2016年04月26日 | 観劇・文楽・歌舞伎
   この浄瑠璃「妹背山婦女庭訓」は、、中大兄皇子(後の天智天皇)や中臣鎌足(後の藤原鎌足)らが蘇我入鹿を暗殺し滅ぼした大化の改新に題材をとったもので、いわば、入鹿が主役の物語である。
   近松半二たちの作による五段の浄瑠璃だが、今回の通し狂言では、冒頭の「大内の段」と最後の五段目の入鹿が討たれて帝が復位して、久我之助と雛鳥との供養が行われる「志賀都の段」が省略されているが、正味8時間に及ぶ非常に意欲的な舞台であった。

   歌舞伎や文楽で、見取り公演で、特に三段目の「妹山背山の段」や、四段目の「杉酒屋の段」から「金殿の段」くらいは、何度も見る機会があったので、お馴染みだが、このように通しで見ると、作品への思いが、一段と増して、浄瑠璃の良さ豊かさが分かって、非常に楽しめるのである。
   それに、この劇場の文楽の場合には、オペラ劇場と同じように、舞台正面上部に字幕が表示されるので、ストーリー展開が、微妙なところまで良く分かって、非常に良い。

   第一部は、大判事清澄と太宰の後室定高は領地争いで対立している不仲の間柄なのだが、その両家の清澄の子久我之助と定高の娘雛鳥が、春日大社の社殿で、一目惚れして恋に落ちる「小松原の段」から始まる。時代が変わっても、若い男女の愛は同じか、堂々と抱き合って唇を交わすと言うシーンまで披露する。しかし、これが悲劇の発端である。
   蘇我入鹿が、権力を誇って居丈高であった父の蝦夷子を失脚させて自殺に追い込み、大判事を案内役として帝位を奪うべく禁裏に乗り込む。
   逃げてきた天智帝の寵姫である鎌足の娘采女を久我之助が入水したと偽って匿い、猿沢の池で入鹿謀反を知った天智帝を、鎌足の子淡海が、落ち延びさせる。
   入鹿は、大判事清澄と太宰の後室定高を呼び出して、天智帝と后にと望む采女の行方を激しく詰問し、さもなければと、子息久我之助を家来に、雛鳥を入内に差し出すよう命ずる。

   その後が、2時間にも及ぶ「妹山背山の段」で、久我之助と雛鳥を死に追いやる悲劇が展開される。
   舞台は、中央に川が流れていて、上手が背山で大判事清澄の館(男の世界)で、下手は妹山太宰館(女の世界)であり、下手にも床が設けられて、両床に太夫と三味線が分かれて、それぞれが掛け合う華麗な競演が演じられて感動的である。歌舞伎では、更に、両花道が設けられて、大判事が背山側、定高が妹山側から登場する。
   定高は、入鹿への入内を拒否して久我之助の命を救うべく死を選んだ雛鳥の首を討ち、大判事清澄は、采女探索の手がかりを消すために自害する久我之助の切腹を許す。

— 提供資料 —
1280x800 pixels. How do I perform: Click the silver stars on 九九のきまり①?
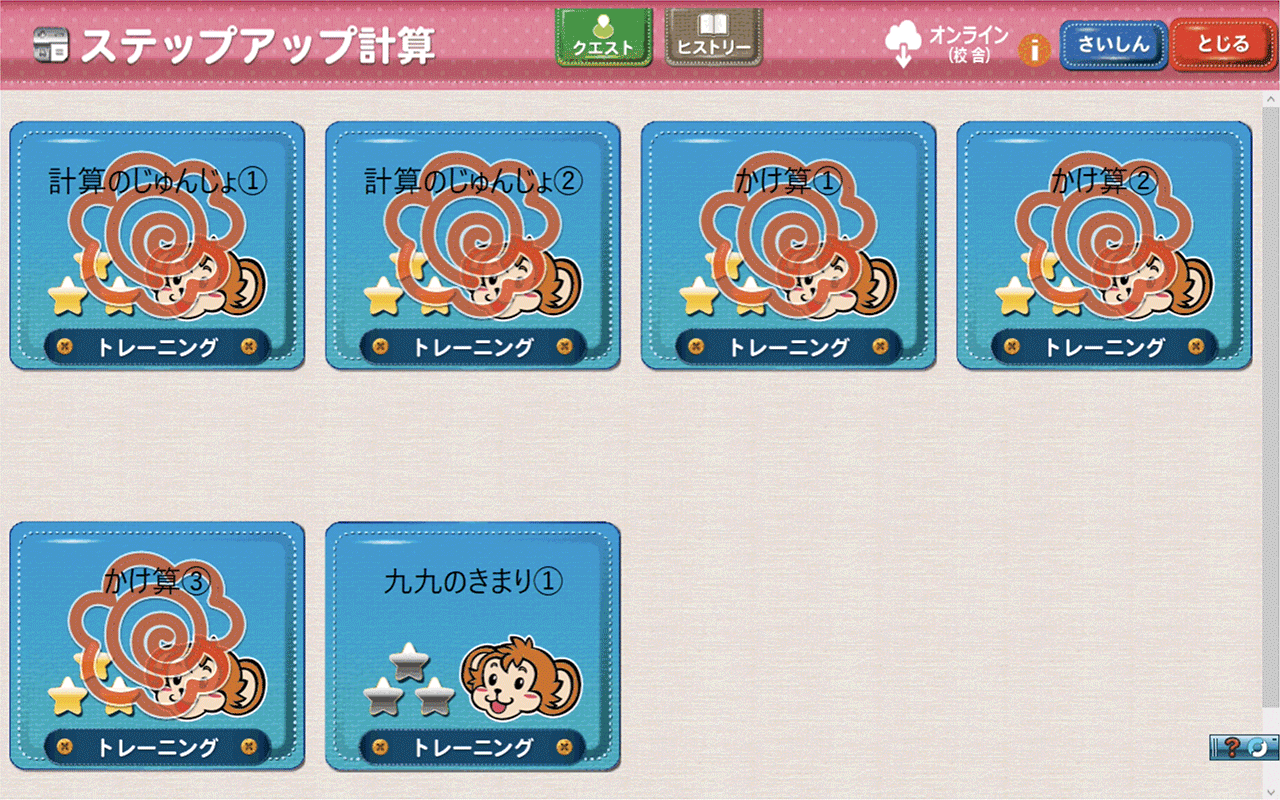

— 指示 —
「妹背山婦女庭訓」の観劇記から、「それに、この劇場の文楽の場合」から「判事が背山側、定高が妹山側から登場する。」までの部分を、両端の語句も含めて一字一句違えずに書き写しなさい。

— 完全な解答 —
それに、この劇場の文楽の場合には、オペラ劇場と同じように、舞台正面上部に字幕が表示されるので、ストーリー展開が、微妙なところまで良く分かって、非常に良い。

   第一部は、大判事清澄と太宰の後室定高は領地争いで対立している不仲の間柄なのだが、その両家の清澄の子久我之助と定高の娘雛鳥が、春日大社の社殿で、一目惚れして恋に落ちる「小松原の段」から始まる。時代が変わっても、若い男女の愛は同じか、堂々と抱き合って唇を交わすと言うシーンまで披露する。しかし、これが悲劇の発端である。
   蘇我入鹿が、権力を誇って居丈高であった父の蝦夷子を失脚させて自殺に追い込み、大判事を案内役として帝位を奪うべく禁裏に乗り込む。
   逃げてきた天智帝の寵姫である鎌足の娘采女を久我之助が入水したと偽って匿い、猿沢の池で入鹿謀反を知った天智帝を、鎌足の子淡海が、落ち延びさせる。
   入鹿は、大判事清澄と太宰の後室定高を呼び出して、天智帝と后にと望む采女の行方を激しく詰問し、さもなければと、子息久我之助を家来に、雛鳥を入内に差し出すよう命ずる。

   その後が、2時間にも及ぶ「妹山背山の段」で、久我之助と雛鳥を死に追いやる悲劇が展開される。
   舞台は、中央に川が流れていて、上手が背山で大判事清澄の館(男の世界)で、下手は妹山太宰館(女の世界)であり、下手にも床が設けられて、両床に太夫と三味線が分かれて、それぞれが掛け合う華麗な競演が演じられて感動的である。歌舞伎では、更に、両花道が設けられて、大判事が背山側、定高が妹山側から登場する。